> [Task to carry out]:
Could you restate word for word every line of the records below, from the first one to the one holding "volts (476, 2153)"?

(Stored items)

= Beginning of Section =

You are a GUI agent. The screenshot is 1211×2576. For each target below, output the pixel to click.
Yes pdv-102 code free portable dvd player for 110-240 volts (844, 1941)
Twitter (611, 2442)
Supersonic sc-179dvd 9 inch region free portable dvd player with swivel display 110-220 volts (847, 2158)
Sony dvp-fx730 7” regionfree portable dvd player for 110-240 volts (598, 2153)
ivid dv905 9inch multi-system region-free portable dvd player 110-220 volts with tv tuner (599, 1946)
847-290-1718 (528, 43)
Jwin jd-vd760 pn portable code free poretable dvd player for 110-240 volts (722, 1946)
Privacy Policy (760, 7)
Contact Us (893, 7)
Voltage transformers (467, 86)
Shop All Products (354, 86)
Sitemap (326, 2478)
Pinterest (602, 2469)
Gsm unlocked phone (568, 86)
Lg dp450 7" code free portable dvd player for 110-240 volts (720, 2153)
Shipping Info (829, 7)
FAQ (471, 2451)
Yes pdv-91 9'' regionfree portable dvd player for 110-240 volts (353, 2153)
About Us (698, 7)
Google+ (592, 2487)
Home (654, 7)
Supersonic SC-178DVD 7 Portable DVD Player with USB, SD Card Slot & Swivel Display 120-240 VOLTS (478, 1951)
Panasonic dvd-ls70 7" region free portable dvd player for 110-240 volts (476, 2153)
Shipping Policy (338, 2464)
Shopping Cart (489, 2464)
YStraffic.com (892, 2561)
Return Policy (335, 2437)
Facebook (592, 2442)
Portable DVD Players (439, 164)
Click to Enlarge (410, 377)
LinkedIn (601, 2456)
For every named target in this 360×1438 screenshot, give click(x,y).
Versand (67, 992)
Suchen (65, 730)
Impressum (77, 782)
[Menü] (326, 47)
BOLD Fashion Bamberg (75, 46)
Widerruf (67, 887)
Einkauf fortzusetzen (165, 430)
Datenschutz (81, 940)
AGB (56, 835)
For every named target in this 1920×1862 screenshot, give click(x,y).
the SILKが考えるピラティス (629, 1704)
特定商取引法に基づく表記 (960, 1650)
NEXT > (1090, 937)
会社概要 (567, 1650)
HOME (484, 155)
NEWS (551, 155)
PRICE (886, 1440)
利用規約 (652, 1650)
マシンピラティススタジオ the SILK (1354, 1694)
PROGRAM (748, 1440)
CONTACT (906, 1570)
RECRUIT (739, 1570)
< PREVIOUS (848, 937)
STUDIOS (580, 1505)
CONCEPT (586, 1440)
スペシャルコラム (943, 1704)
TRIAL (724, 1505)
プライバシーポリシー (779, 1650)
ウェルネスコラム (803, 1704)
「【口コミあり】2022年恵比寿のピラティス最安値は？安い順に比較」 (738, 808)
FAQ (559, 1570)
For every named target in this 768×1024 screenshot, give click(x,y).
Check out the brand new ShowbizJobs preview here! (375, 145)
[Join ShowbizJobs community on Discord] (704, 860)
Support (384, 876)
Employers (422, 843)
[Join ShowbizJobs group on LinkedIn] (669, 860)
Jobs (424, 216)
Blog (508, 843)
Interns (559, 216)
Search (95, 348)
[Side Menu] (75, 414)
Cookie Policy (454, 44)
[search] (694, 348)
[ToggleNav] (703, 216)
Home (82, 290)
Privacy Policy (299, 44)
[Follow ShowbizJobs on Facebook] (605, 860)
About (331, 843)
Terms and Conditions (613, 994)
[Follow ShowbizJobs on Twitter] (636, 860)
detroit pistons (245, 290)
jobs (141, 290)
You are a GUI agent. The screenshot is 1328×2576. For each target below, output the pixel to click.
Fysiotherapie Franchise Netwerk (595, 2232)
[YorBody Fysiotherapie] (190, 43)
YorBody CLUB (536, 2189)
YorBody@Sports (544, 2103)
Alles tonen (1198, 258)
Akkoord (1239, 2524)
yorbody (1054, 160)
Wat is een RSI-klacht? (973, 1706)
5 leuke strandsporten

= End of Section =

> [Output of the exercise]:
You are a GUI agent. The screenshot is 1211×2576. For each target below, output the pixel to click.
Yes pdv-102 code free portable dvd player for 110-240 volts (844, 1941)
Twitter (611, 2442)
Supersonic sc-179dvd 9 inch region free portable dvd player with swivel display 110-220 volts (847, 2158)
Sony dvp-fx730 7” regionfree portable dvd player for 110-240 volts (598, 2153)
ivid dv905 9inch multi-system region-free portable dvd player 110-220 volts with tv tuner (599, 1946)
847-290-1718 (528, 43)
Jwin jd-vd760 pn portable code free poretable dvd player for 110-240 volts (722, 1946)
Privacy Policy (760, 7)
Contact Us (893, 7)
Voltage transformers (467, 86)
Shop All Products (354, 86)
Sitemap (326, 2478)
Pinterest (602, 2469)
Gsm unlocked phone (568, 86)
Lg dp450 7" code free portable dvd player for 110-240 volts (720, 2153)
Shipping Info (829, 7)
FAQ (471, 2451)
Yes pdv-91 9'' regionfree portable dvd player for 110-240 volts (353, 2153)
About Us (698, 7)
Google+ (592, 2487)
Home (654, 7)
Supersonic SC-178DVD 7 Portable DVD Player with USB, SD Card Slot & Swivel Display 120-240 VOLTS (478, 1951)
Panasonic dvd-ls70 7" region free portable dvd player for 110-240 volts (476, 2153)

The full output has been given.